United Health just announced they are exiting the CA individual market.
"The nation's largest health insurer, UnitedHealth Group Inc., is
leaving California's individual health insurance market, the second
major company to exit in advance of major changes under the Affordable
UnitedHealth said it had notified state regulators that it
would leave the state's individual market at year-end and force about
8,000 customers to find new coverage. Last month, Aetna Inc., the nation's third-largest health insurer, made a similar move affecting about 50,000 existing policyholders."
That is 58,000 individuals/families that will not have insurance January 1st, 2014. Most will have no choice but to sign up in the Exchange. I have heard a number of people speculate that the government will push back the start of the Exchanges as they will not have them ready in time. If they do, what happens to all these people whose carrier has exited the market?
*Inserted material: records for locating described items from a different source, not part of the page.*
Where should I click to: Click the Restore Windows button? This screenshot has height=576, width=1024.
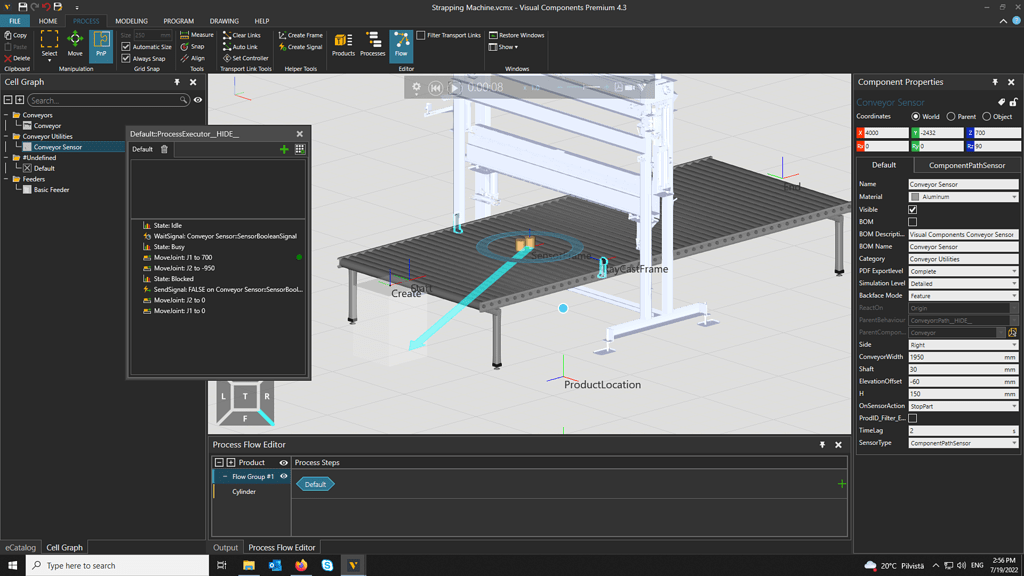517,35
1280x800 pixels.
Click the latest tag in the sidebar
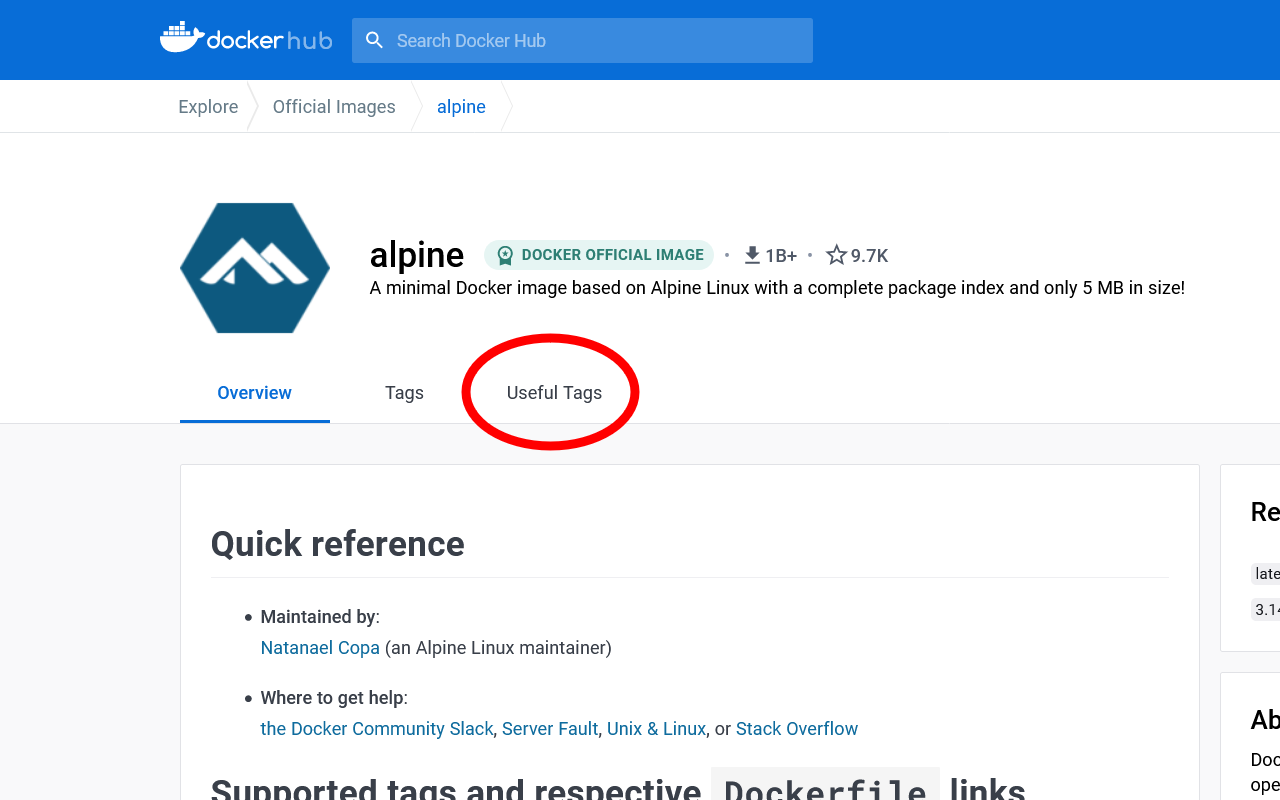point(1265,573)
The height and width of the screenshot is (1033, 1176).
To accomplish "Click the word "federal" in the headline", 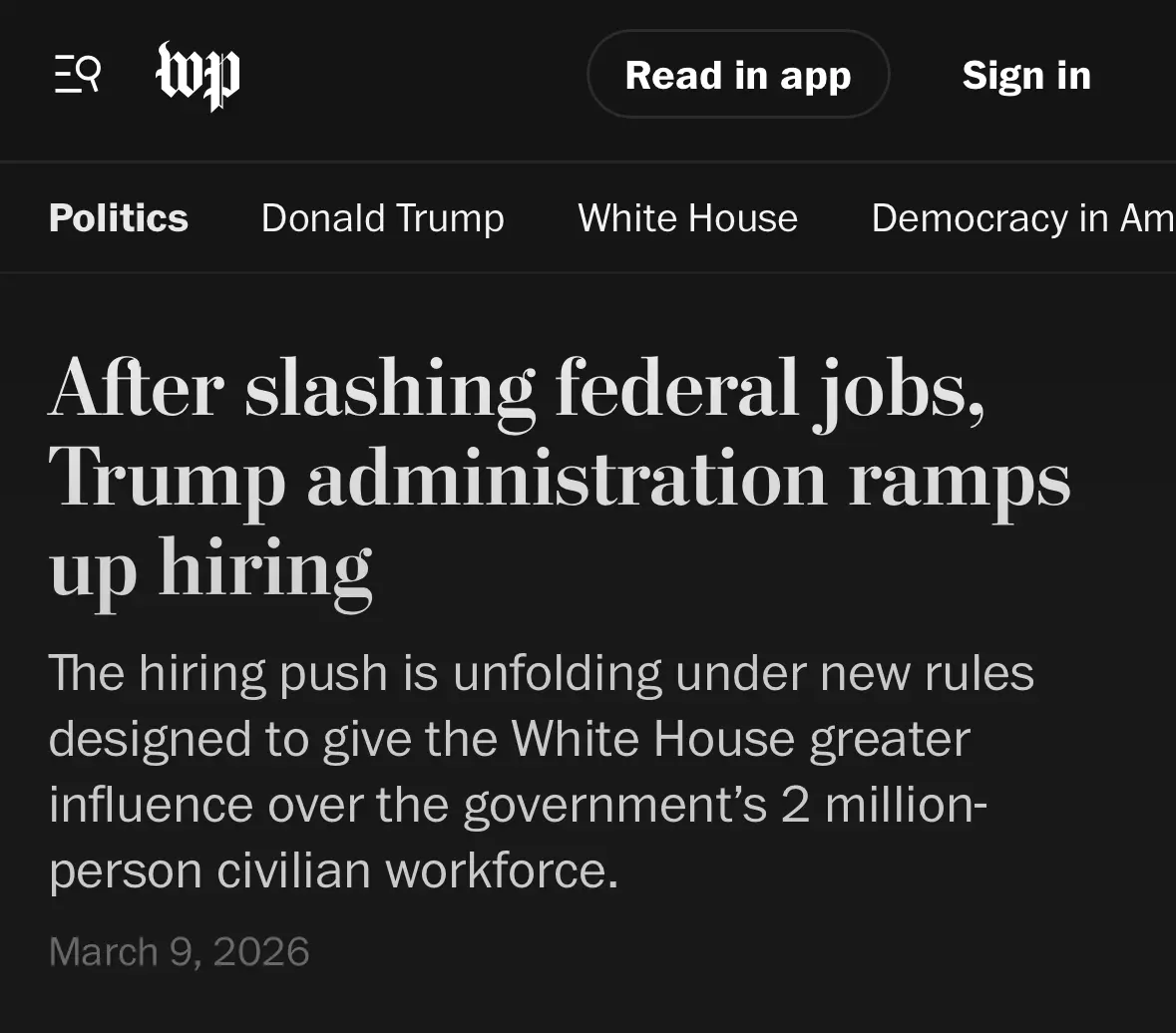I will pos(677,388).
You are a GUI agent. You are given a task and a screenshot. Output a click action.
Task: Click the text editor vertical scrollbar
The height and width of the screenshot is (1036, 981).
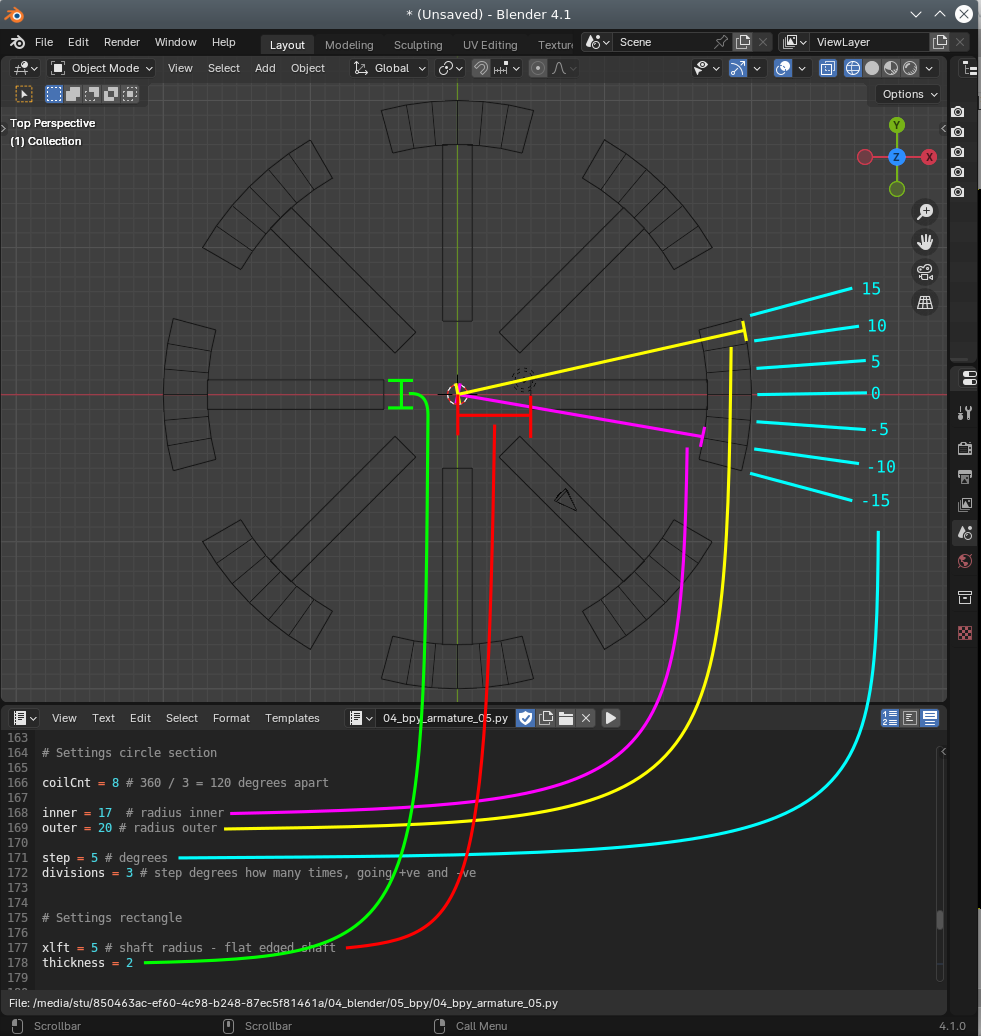939,920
This is the problem with comprehensive solutions like ACA: you miss on one part and you crash (or at least damage) the entire system. A more logical bill would have created the Exchanges without all the impact on the existing market until they were up and running smoothly. That way, if they missed, the impact would have been minimal.
This announcement also doesn't bode well for competition and choice. It appears the regulation is so onerous that even with 8000 or 50000 members it is not worth competing in the market. If established players don't want to join in, I can't imagine many upstarts wanting to give it a try.